Passage to read:
▬▬▬▬▬▬
What do your Physical Therapist and your Dentist have in common?

Answer: You should see them every 6 months or earlier if something changes.

We stay on top of regular cleaning and see the dentist every 6 months to make sure your pearly whites are as healthy as they can be. The same should also be done with physical therapy and Parkinson’s.

The most effective way to work with a physical therapist is similar to the dental model. This starts with setting up a proactive plan (hopefully as soon as you are diagnosed with PD) with a physical therapist who specializes in Parkinson’s. During this initial time, your physical therapist will focus on research-based strategies to maximize your movement so you are living your best life. They will help you set up a program, focused on your specific needs, to help you stay moving and grooving.

During this time, they will also get baseline assessments for how you are moving. These tests can include standing balance, walking speed, coordination, strength, endurance, fine motor/dexterity. They may do tests in areas that you do not have any difficulties in. This is to get a baseline.

Once you have a plan established, this can be progressed to regular checkups to assess your function. This allows you and your physical therapist to track how you are doing. During these checkups, those same assessments that were performed when you first started will be repeated. This provides an apples to apples comparison of how you are doing and progressing.

So often people with PD feel that it is a progressive disease and that they won’t get better. One of the great things about these checkups is that they can show you are making improvements.

These assessments can also provide insight on how to best stay ahead of PD progression. They may be able to catch small changes in how you are moving that you make not have yet noticed. With this data, changes to your plan can be made specifically focused on these changes and your goals.

So often in physical therapy the focus is on fixing what is wrong with our bodies. The great part of working with a PD therapist is that you can work on preventing future issues and perform exercises and movements that you didn’t think was possible.
▬▬▬▬▬▬
Exercise details:
Please write out the text on physical therapy and Parkinson's again in full, word for word.

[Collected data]
▬▬▬▬▬▬
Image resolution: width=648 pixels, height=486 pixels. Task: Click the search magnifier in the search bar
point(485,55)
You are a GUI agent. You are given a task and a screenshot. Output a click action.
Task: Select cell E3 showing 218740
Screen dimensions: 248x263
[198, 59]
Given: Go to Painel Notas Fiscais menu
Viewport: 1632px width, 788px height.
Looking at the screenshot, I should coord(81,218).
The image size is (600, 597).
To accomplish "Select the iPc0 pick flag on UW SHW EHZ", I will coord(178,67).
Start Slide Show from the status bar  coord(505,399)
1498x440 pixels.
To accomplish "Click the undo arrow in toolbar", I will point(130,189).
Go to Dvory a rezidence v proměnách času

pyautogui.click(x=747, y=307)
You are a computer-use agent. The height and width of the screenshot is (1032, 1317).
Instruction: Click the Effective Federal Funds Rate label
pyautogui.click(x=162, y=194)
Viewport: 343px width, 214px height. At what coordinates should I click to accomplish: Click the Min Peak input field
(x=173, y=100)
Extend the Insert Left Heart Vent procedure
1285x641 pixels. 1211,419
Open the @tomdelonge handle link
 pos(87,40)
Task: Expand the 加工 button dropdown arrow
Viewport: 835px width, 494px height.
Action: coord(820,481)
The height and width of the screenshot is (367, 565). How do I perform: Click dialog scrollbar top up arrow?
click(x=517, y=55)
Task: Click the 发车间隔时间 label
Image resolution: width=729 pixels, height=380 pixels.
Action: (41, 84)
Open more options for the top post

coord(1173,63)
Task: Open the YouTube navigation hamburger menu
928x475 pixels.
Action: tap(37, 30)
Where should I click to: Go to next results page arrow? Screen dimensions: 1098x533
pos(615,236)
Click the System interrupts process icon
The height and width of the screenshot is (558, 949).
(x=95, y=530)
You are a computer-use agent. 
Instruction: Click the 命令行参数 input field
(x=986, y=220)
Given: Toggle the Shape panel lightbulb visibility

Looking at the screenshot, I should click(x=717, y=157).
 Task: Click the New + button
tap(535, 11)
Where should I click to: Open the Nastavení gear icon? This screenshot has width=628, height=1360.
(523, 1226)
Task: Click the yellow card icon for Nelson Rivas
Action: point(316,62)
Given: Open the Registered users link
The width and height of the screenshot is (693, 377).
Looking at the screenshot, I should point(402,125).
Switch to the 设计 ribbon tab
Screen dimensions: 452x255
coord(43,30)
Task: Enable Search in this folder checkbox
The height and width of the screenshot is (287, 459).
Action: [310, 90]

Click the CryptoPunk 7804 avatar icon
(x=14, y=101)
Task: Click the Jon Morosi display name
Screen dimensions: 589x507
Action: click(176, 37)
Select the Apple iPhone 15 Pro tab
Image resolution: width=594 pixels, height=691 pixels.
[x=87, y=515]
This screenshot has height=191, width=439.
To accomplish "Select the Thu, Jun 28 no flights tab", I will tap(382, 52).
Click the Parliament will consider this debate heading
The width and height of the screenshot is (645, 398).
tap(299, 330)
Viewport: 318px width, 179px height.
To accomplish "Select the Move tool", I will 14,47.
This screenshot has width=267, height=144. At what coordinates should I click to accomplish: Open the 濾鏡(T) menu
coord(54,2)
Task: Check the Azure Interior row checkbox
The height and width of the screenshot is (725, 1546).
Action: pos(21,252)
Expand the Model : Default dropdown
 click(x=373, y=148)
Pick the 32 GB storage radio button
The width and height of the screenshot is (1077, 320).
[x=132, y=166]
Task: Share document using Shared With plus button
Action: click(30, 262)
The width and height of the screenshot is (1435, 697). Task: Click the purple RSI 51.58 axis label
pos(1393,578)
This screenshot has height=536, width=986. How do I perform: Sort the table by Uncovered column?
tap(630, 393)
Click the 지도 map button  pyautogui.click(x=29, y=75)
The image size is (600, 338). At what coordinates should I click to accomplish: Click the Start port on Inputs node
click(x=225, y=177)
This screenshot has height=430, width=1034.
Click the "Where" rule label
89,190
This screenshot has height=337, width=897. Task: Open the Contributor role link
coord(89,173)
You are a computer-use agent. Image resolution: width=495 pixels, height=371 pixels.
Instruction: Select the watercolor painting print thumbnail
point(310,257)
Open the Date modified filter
▬▬▬▬▬▬
Result for this task:
What do your Physical Therapist and your Dentist have in common?

Answer: You should see them every 6 months or earlier if something changes.

We stay on top of regular cleaning and see the dentist every 6 months to make sure your pearly whites are as healthy as they can be. The same should also be done with physical therapy and Parkinson’s.

The most effective way to work with a physical therapist is similar to the dental model. This starts with setting up a proactive plan (hopefully as soon as you are diagnosed with PD) with a physical therapist who specializes in Parkinson’s. During this initial time, your physical therapist will focus on research-based strategies to maximize your movement so you are living your best life. They will help you set up a program, focused on your specific needs, to help you stay moving and grooving.

During this time, they will also get baseline assessments for how you are moving. These tests can include standing balance, walking speed, coordination, strength, endurance, fine motor/dexterity. They may do tests in areas that you do not have any difficulties in. This is to get a baseline.

Once you have a plan established, this can be progressed to regular checkups to assess your function. This allows you and your physical therapist to track how you are doing. During these checkups, those same assessments that were performed when you first started will be repeated. This provides an apples to apples comparison of how you are doing and progressing.

So often people with PD feel that it is a progressive disease and that they won’t get better. One of the great things about these checkups is that they can show you are making improvements.

These assessments can also provide insight on how to best stay ahead of PD progression. They may be able to catch small changes in how you are moving that you make not have yet noticed. With this data, changes to your plan can be made specifically focused on these changes and your goals.

So often in physical therapy the focus is on fixing what is wrong with our bodies. The great part of working with a PD therapist is that you can work on preventing future issues and perform exercises and movements that you didn’t think was possible.